Hoy, por primera vez, se va a elegir intendente, vice, concejales y tribunos de cuentas y nada más que eso. Esta inédita autonomía es la clave que, desde esta noche, rearma el mapa político de la ciudad
La primera vez de una elección autónoma deja a la vista todos los huecos de la legislación municipal que permanecían ocultos cuando la votación era absorbida por otra más grande. El mayor déficit es la ausencia de normativas de transparencia sobre el financiamiento de las campañas. Así como es la primera con boleta única y organización municipal, debería ser la última elección con gastos millonarios que no se sabe de donde provienen.
Está bastante dicho ya: qué suceda con la interna abierta del peronismo, que hoy con sus dos listas sumadas tendría de sobra para ser gobierno, será el factor decisivo de la competencia. Una mutua neutralización para captar “votos útiles” dejaría a Olga Riutort y a Héctor Campana afuera de la pelea grande por el poder. No ser el tercero en el tablero final quedaría, así, como la única meta, para salvar la ropa, en esta batalla que sobre el final de la campaña se condimentó de elementos exógenos con la adhesión de la dirigencia kirchnerista a la candidatura de Riutort o, para decirlo con mayor propiedad, en contra de la fórmula del gobernador Juan Schiaretti.

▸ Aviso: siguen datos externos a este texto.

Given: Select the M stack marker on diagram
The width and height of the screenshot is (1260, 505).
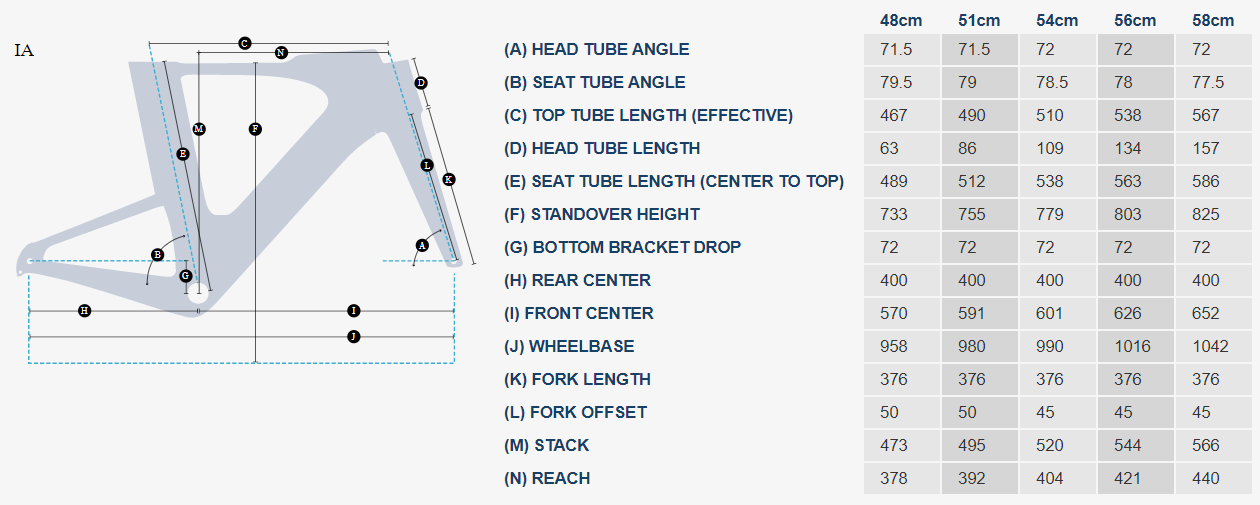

Otra clave del día será cuánto podrá retener de su enorme caudal electoral desde 2003 hasta aquí el juecismo. Sin ser Juez candidato, una debacle electoral no merecería una extremaunción. Habría que recordarlo siempre: todos los votos son prestados y las mayorías, provisorias.
Todos pueden perder. Pero hay uno que va a ganar. El radicalismo se siente más cerca que nunca de eso y de regresar al gobierno, a 16 años de su último triunfo en elecciones municipales. La última victoria fue de Rubén Martí, en 1995, quien hoy acompaña al hijo homónimo de quien ganó, también hace 16 años, la provincia por última vez. Sólo se vota para intendente. No se eligen precandidatos para 2015. Tranquilos.